When the history of American higher education in the 21st century is written, I suspect the end of the first decade will be known for two resounding themes: the growing importance of community colleges, and a move from college access to a focus on college success. The vocabulary of this important time centers on words like efficiency, productivity, and effectiveness. These are terms that, thanks in no small part to the work of foundations like Lumina and Gates, finally have traction among both administrators and consumers of higher ed. In a very real sense, this is nothing less than astounding progress for an institution built primarily to enroll students privileged enough to attend college-- and not necessarily to graduate them.
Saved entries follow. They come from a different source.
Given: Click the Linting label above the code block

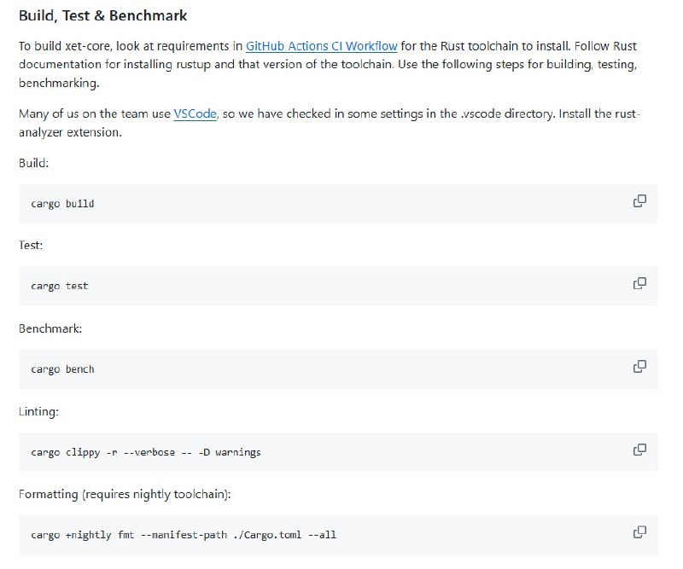Looking at the screenshot, I should tap(39, 410).
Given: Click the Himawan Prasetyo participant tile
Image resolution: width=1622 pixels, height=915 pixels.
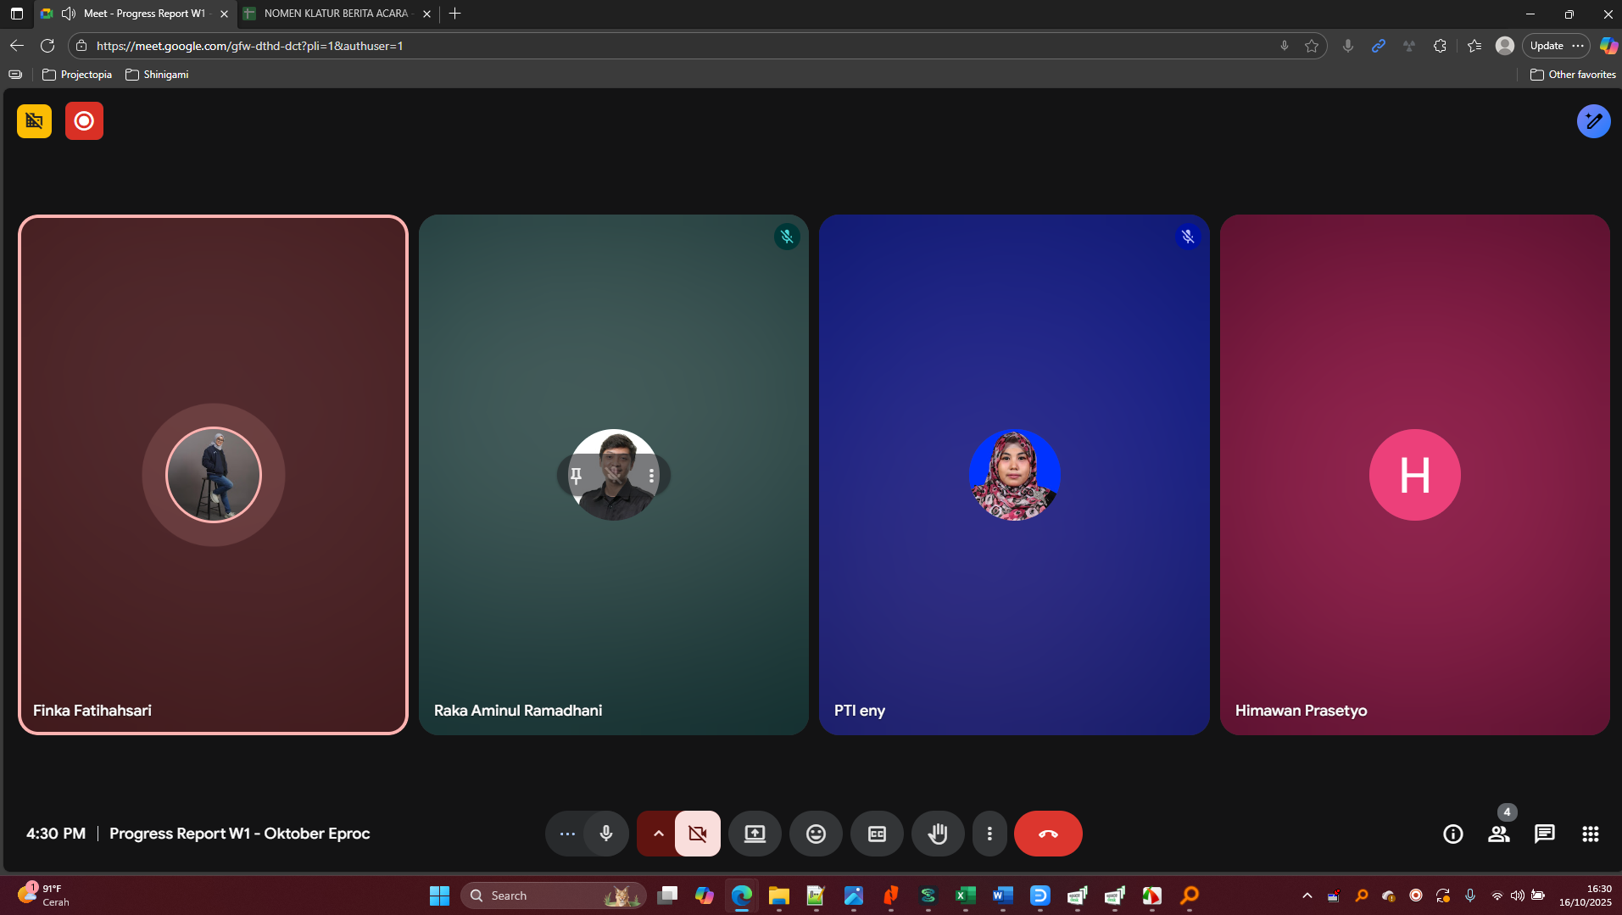Looking at the screenshot, I should click(x=1413, y=594).
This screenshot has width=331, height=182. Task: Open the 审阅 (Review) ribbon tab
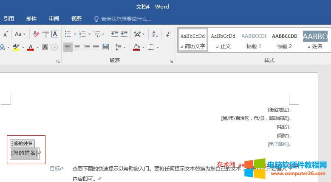[x=54, y=19]
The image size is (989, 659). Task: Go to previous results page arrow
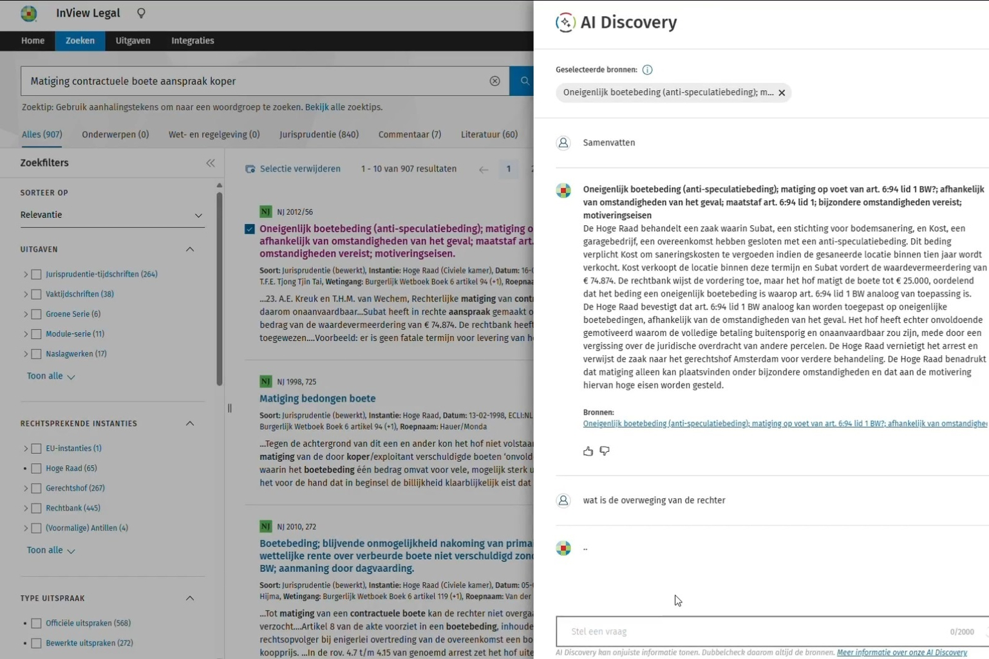tap(484, 169)
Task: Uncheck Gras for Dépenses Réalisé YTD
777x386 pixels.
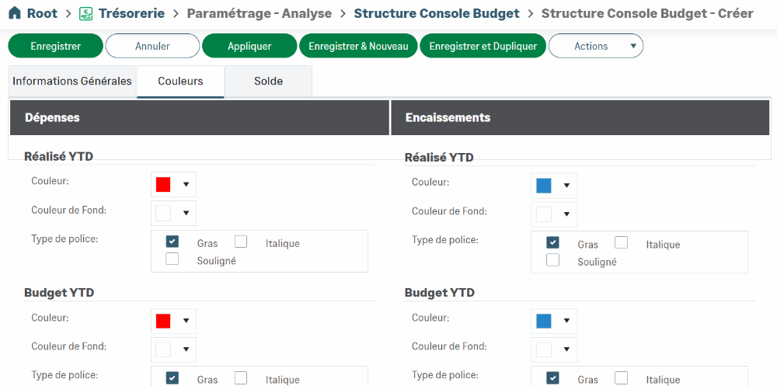Action: click(x=172, y=242)
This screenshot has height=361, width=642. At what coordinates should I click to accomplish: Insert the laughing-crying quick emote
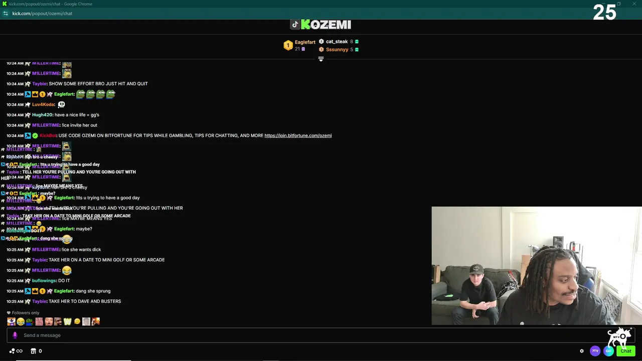point(21,321)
For the latest--and greatest-- example of this sea change we can look to Indiana. Faced with ever-common declines in resources for higher education, leaders in that state are reportedly rethinking business as usual. Typically, budget cuts are distributed across the board, doled out as necessary, and intended to simply save money but not accomplish much else. Indiana's Commission of Higher Education is hoping to shake things up this time around by assigning cuts to colleges and universities based partly on performance. Specifically, the Commission recommends spurring statewide, system, academic, and operating efficiencies by allocating the $150 million in cuts based on per-student state funding, completion rates, and availability of federal stimulus funds.
This is an audacious move, and one that Governor Mitch Daniels should embrace. He should do so not because there's a robust body of evidence suggesting that the plan will work (such evidence doesn't exist, to my knowledge) but rather because we really need to know if it could. The "winners" would seem to be the state's community colleges-- they would take the small proportion of the cuts-- but that success should be measured not in terms of dollars gained or lost, but in terms of change incurred. Governor Daniels should lead the way not only by making this policy shift, but also by ensuring that its effects are evaluated. Do those colleges most affected by a distribution shift-- from enrollment to performance--see the greatest alterations in their outcomes? Are any negative consequences observed at those schools, versus others?
Indiana's providing a fantastic opportunity-- a chance for other states to learn both from its ambitious leadership, and from its policy innovations. I hope in 2010 we see more states making similarly bold moves.